# Fuente
* * *

Quizás los nombres de Jean Michel Basquiat, Keith Haring o Kenny Scharf no les digan nada, pero fueron tres de los grafiteros más famosos del siglo pasado. Con seguridad habrán visto decenas de veces sus obras en revistas, películas de Hollywood, camisetas, tazas, o recuerdos de museo. Basquiat, muy amigo de Andy Warhol, falleció en 1988 —a los veintisiete años—, a consecuencia de su adicción a la heroína, una sobredosis le arrancó la vida; Haring murió —con treinta y dos años— por complicaciones derivadas del sida que padecía en 1990; por suerte para sus fans y para él mismo, Scharf, enamorado de Los Picapiedra de Hanna-Barbera, rompió la mala racha de sus colegas y continúa vivo, trabajando en coloridos proyectos sobre paredes y museos a sus nada desdeñables sesenta años.
¿Talento artístico o vandalismo? Mi profesor de arte contemporáneo les diría que todo depende de la voluntad del creador —con minúscula—; pero los límites del street art en cualquiera de sus manifestaciones: grafiti, fanzines, guerrilla TV, performance, Net.Art… se diluyen hasta la polémica más feroz. La batalla se libra entre detractores intransigentes que solo advierten pintadas salvajes, o acérrimos defensores que presumen de conocer una forma de arte exquisito, con un toque subversivo, un aderezo urbano y, en más de una ocasión, un claro tufo a ilegal.

* * *

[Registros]
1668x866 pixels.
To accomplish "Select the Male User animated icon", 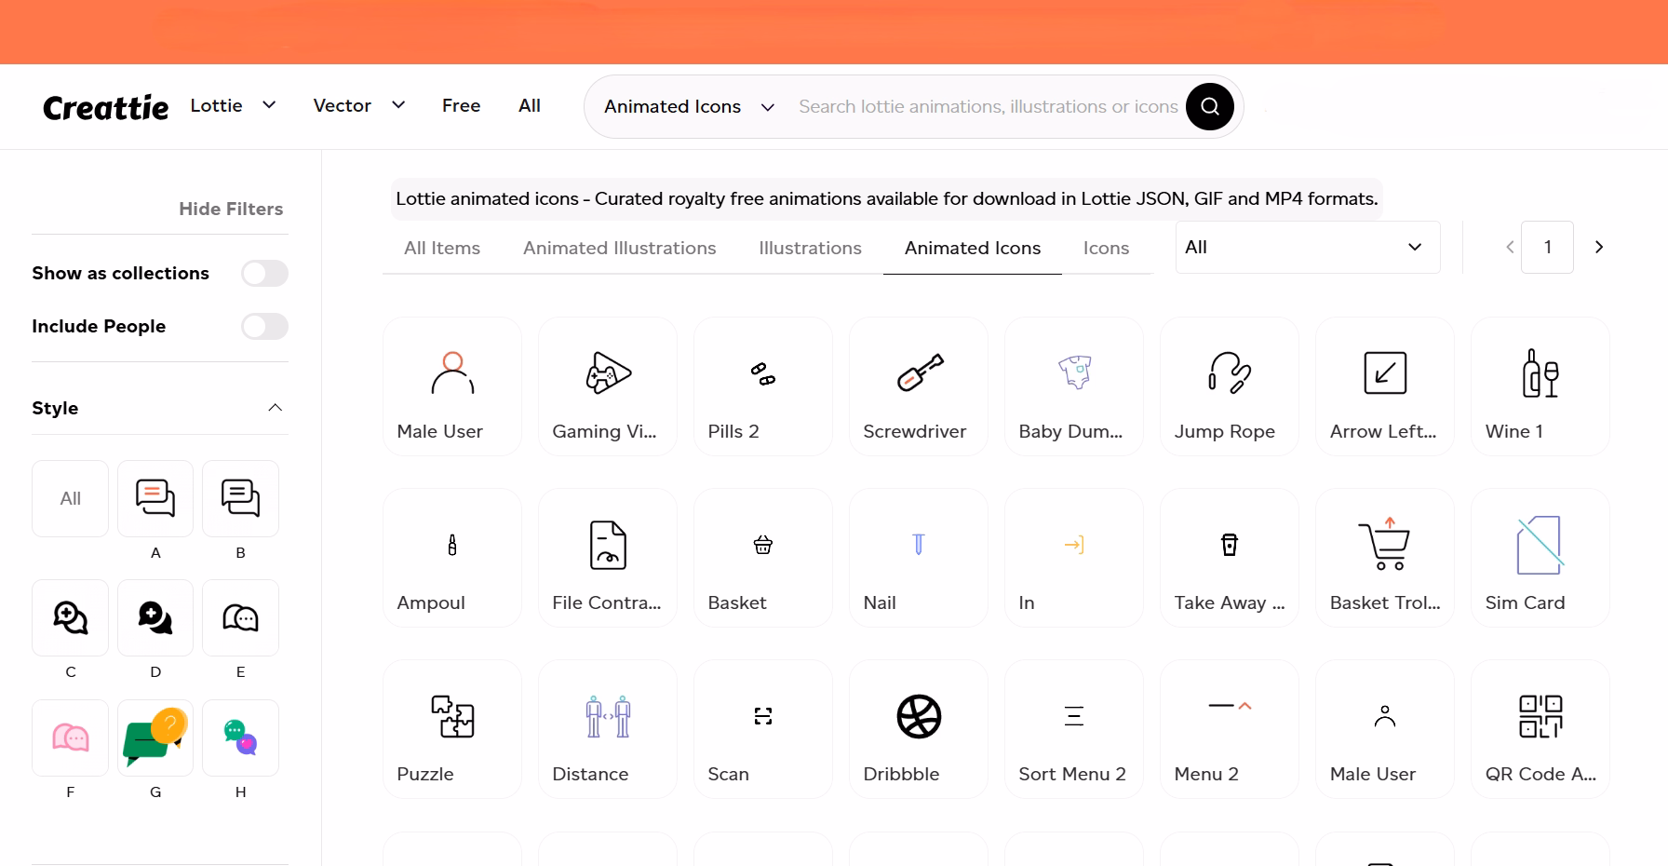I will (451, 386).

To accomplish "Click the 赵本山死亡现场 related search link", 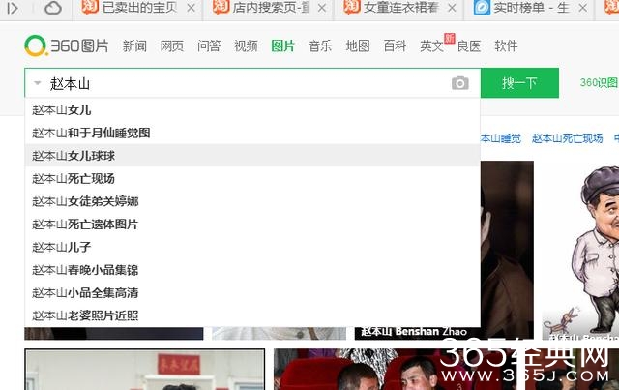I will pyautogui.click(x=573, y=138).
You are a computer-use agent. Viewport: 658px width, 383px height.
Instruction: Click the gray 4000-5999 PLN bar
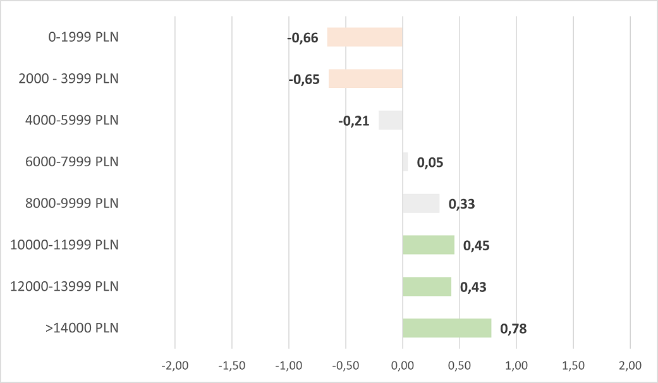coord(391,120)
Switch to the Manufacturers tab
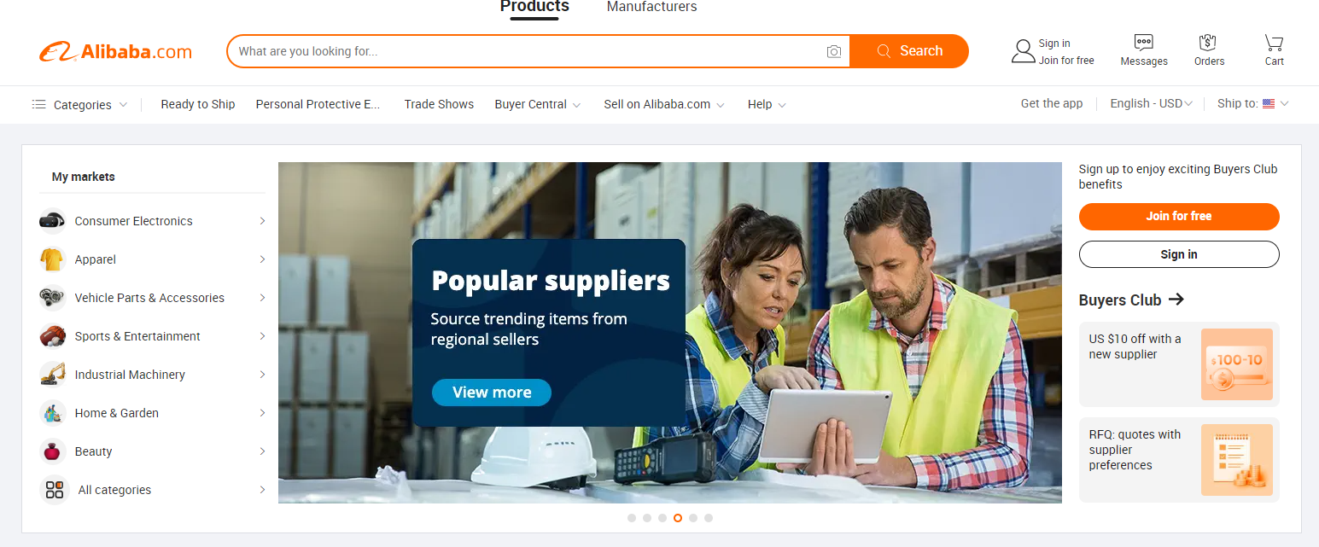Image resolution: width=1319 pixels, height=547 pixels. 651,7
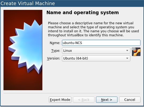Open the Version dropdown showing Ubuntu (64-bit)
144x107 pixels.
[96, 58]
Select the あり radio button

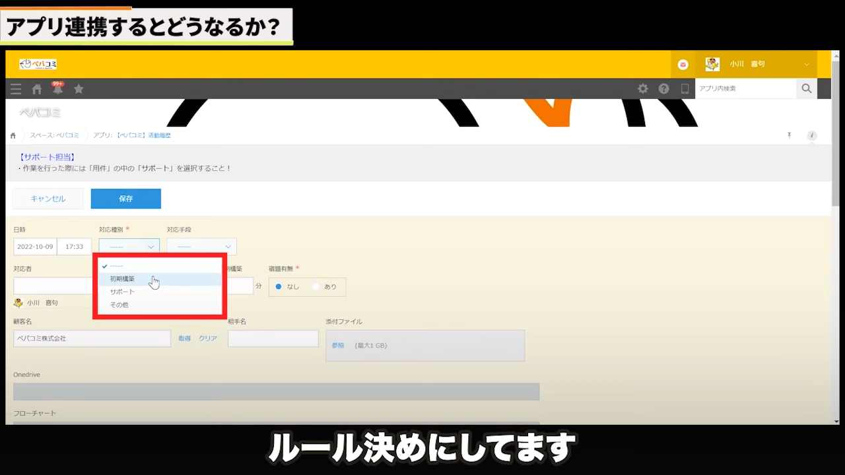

* * *

# Lo que se pide
1. Según el texto sobre el arte urbano, ¿a qué edad murió Basquiat?
2. Enumera todos los soportes en los que, según el texto sobre el arte urbano, se han visto las obras de esos tres grafiteros.

# Respuestas por tarea
1. A los veintisiete años.

2. Revistas, películas de Hollywood, camisetas, tazas y recuerdos de museo.